## Task description
Lift out, unaltered, the lines of the material below between the line holding "Image resolution: width=550" and the line holding "This screenshot has height=799, width=1024.", counting both.

## Recorded information
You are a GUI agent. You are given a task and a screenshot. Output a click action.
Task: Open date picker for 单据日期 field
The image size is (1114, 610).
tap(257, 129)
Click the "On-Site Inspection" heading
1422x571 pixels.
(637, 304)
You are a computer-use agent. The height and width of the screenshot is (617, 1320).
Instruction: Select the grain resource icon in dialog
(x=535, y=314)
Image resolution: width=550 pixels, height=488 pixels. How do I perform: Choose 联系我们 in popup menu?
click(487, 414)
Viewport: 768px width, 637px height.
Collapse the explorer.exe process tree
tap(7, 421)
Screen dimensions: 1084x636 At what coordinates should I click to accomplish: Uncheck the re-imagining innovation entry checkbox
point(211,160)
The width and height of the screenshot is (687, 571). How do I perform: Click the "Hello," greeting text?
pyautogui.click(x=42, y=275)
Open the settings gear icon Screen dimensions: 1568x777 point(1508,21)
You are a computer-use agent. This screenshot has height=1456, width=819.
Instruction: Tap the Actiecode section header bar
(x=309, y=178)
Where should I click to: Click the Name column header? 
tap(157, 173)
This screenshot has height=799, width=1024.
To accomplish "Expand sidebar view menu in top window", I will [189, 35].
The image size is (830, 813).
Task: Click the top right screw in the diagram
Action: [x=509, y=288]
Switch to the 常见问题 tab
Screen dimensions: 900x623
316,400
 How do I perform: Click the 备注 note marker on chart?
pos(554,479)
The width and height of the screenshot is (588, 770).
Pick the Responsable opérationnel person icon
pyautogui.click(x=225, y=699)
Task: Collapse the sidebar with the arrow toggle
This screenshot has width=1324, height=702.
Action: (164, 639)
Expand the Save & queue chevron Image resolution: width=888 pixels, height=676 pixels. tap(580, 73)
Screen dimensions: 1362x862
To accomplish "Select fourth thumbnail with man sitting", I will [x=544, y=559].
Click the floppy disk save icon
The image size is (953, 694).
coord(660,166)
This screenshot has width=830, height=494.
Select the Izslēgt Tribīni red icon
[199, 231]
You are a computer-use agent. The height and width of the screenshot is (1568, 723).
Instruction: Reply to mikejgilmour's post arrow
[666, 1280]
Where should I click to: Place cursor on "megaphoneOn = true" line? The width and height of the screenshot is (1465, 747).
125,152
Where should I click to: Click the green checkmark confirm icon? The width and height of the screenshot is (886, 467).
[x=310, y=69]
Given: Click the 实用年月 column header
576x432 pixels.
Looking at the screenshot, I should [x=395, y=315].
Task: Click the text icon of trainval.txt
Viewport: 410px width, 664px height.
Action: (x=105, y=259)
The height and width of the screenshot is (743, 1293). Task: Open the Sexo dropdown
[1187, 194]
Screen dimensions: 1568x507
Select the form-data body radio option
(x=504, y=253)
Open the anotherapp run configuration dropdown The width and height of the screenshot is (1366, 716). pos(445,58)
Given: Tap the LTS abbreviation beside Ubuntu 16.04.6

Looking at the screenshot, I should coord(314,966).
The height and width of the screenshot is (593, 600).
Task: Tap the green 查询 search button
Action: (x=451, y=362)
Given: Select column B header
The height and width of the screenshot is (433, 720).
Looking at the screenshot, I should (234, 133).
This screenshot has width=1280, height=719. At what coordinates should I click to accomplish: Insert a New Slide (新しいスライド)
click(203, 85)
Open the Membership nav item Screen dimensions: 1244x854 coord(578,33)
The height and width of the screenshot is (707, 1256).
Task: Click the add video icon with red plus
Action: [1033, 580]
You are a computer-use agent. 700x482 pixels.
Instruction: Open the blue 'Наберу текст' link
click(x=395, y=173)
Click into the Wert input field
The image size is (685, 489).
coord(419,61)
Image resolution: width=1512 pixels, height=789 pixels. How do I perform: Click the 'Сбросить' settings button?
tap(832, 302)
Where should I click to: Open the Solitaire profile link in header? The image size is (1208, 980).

## Written response
Image resolution: width=550 pixels, height=488 pixels. How do I perform: Choose 联系我们 in popup menu?
click(487, 414)
Viewport: 768px width, 637px height.
Collapse the explorer.exe process tree
tap(7, 421)
Screen dimensions: 1084x636 At what coordinates should I click to accomplish: Uncheck the re-imagining innovation entry checkbox
point(211,160)
The width and height of the screenshot is (687, 571). How do I perform: Click the "Hello," greeting text?
pyautogui.click(x=42, y=275)
Open the settings gear icon Screen dimensions: 1568x777 point(1508,21)
You are a computer-use agent. This screenshot has height=1456, width=819.
Instruction: Tap the Actiecode section header bar
(x=309, y=178)
Where should I click to: Click the Name column header? 
tap(157, 173)
This screenshot has height=799, width=1024.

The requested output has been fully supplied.